» Kaynak metin
Ülkemizde ve dünyada oluşan gündemler o kadar paralel ki, domino taşı etkisi gibi biri birini etkiliyor. Kendi sorunlarımızla uğraşırken aslında domino taşlarından birisi olduğumuzu unutuyoruz. Nasıldır bilirsiniz, merkezkaç kuvveti ile biri birine dayanan taşlar, en baştaki taşa dokunduğunuz anda takır takır en sondaki taş devrilinceye kadar gider. Diyeceğim o ki, bir bütünü tarumar etmek, öndekine basit bir ivme vermekle başlar.  Bugün sözünü edeceğim konu "İklim". Dünyanın bir bütün olduğunu düşünürsek, bir zamanlar konum itibariyle en şanslı ülkelerde biriydik, dört mevsimi de dolu dolu yaşayan.  Sadece haberlerde film gibi izlerdik, kasırga, hortum, sel baskını gibi afetleri. Uzun yıllar bunlardan uzak mutlu mesut yaşadık.  Güzellikleri içinde olanlar, içinde olduklarının farkında olmuyor, kıymetini bilmiyor, ta ki kaybedene kadar.

» Çalışma soruları
A. İklim yazısında eskiden yalnızca haberlerde izlendiği söylenen afetlerin hepsini sıralayın.
B. İklim yazısına göre, bir bütünü tarumar etmek neyle başlar?
C. İklim yazısını son cümlesinden sonra aynı üslupla birkaç cümle daha sürdürün.

» Sağlanan veriler
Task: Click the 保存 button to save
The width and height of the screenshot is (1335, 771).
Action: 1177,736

--

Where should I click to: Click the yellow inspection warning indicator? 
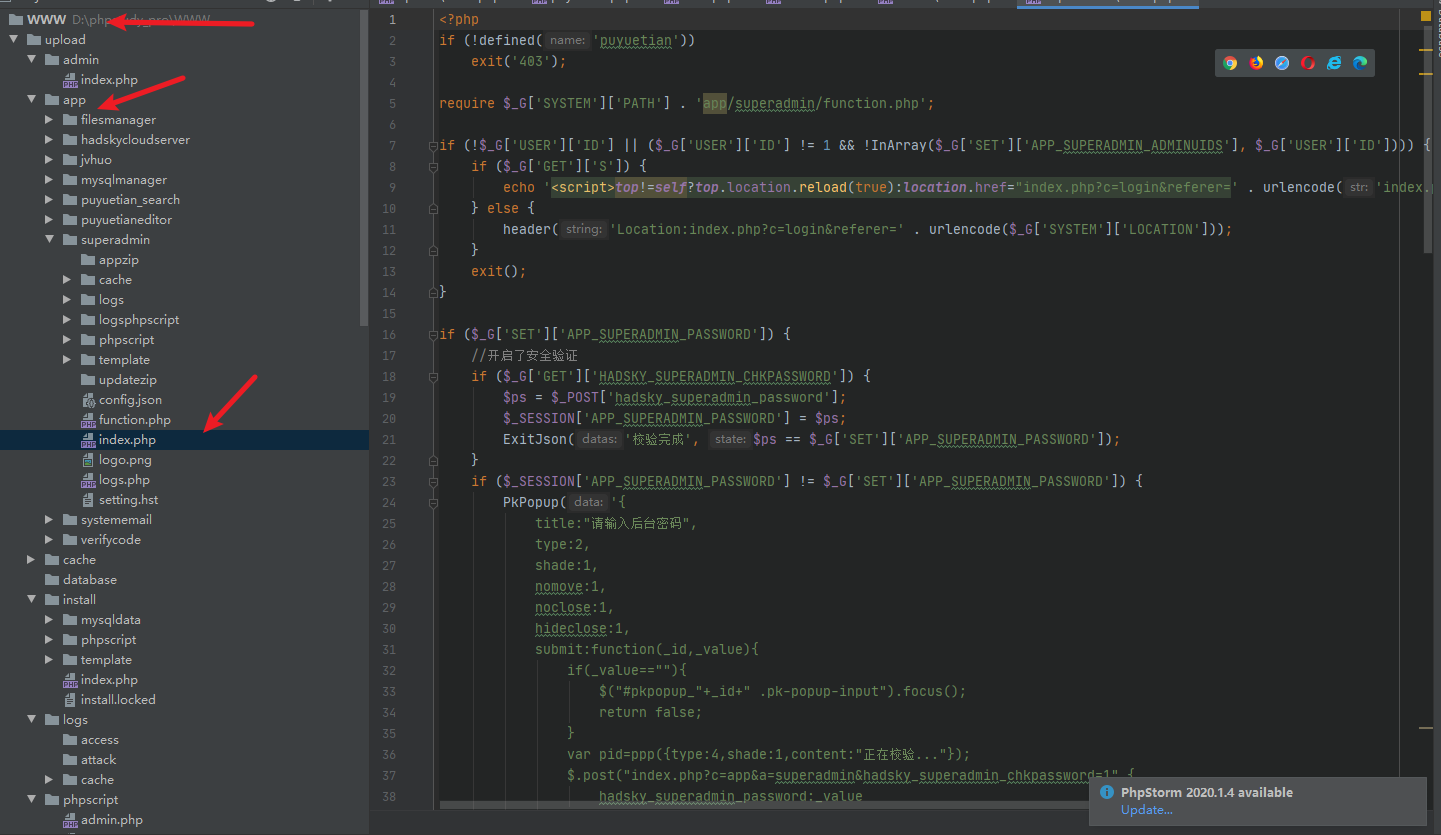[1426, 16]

--

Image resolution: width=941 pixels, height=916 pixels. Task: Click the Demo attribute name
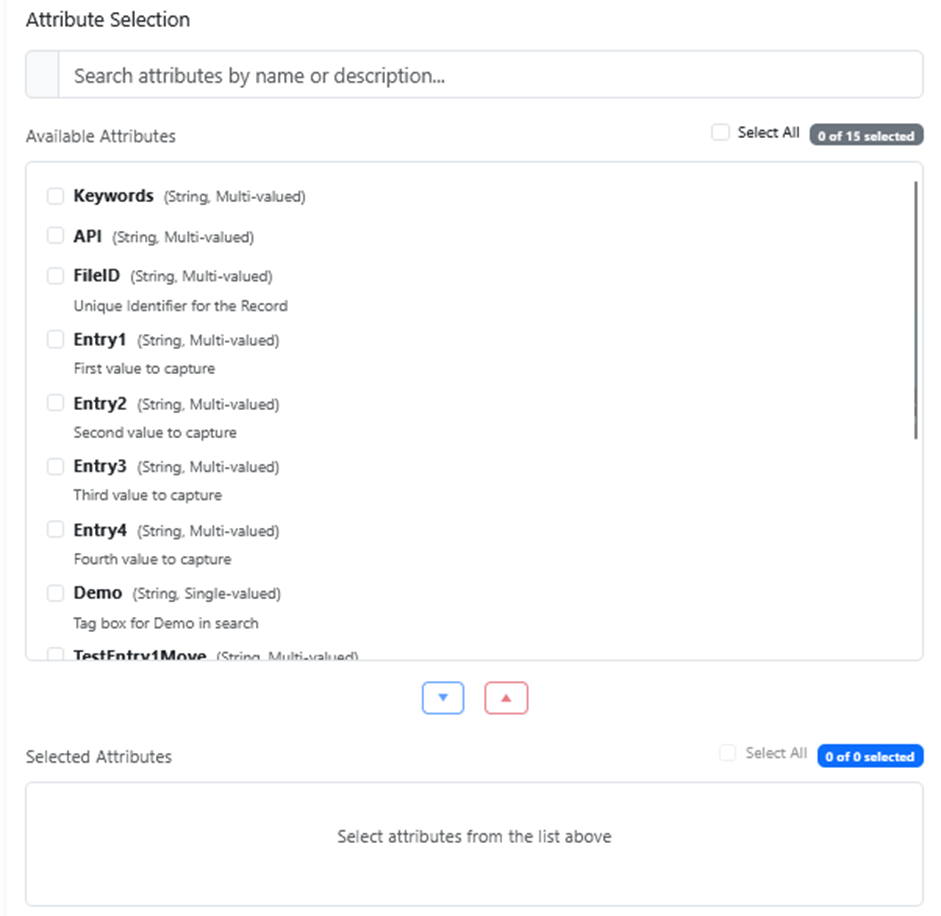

» Alıştırma cevapları
A. Kasırga, hortum, sel baskını

B. Öndekine basit bir ivme vermekle başlar.

C.
***

Bugün boğuştuğumuz aklımıza gelmeyen sorunlara "iklim değişikliği" diyorlar ve bizi de vuruyor. En başta kendi ülkemizde ve başka yerlerde yapılan doğa katliamlarının sonucu. Bizim çok da farkında olmadığımız hatta pek de umursamadığımız iklim değişikliği ve küresel ısınmanın getirdiği tehlikelere dikkat çekmek için geçtiğimiz Mart ayında öğrenciler İngiltere başta olmak üzere dünya genelinde geniş çaplı gösteriler düzenlediler. Londra'da "yok oluş isyanı" eylemcileri ana yolları ve sokakları kapatıp, meydanlara taşıdılar. BBC News, Facebook'un chatbot uygulamasıyla iklim değişikliği ile ilgili okurların sorularını topladı. Okurların yönelttiği soruları BBC'nin iklim ve bilim ekipleri yanıtladı.  Bazı ülkeler iklim değişikliğine uyum sağlamak için şimdiden adımlar atmaya başladı. Güney Kore'nin Jeju adasında (2010 yılında gitmiştim) çiftçiler artan hava sıcaklıklarıyla birlikte daha önce bölgede yetişmeyen kahve çekirdeği, papaya, Hindistan cevizi, şeker kamışı, avokado gibi mahsuller ekmeye başladılar. Londra'da Times nehrinin taşma ihtimaline karşı bariyerler yükseltildi.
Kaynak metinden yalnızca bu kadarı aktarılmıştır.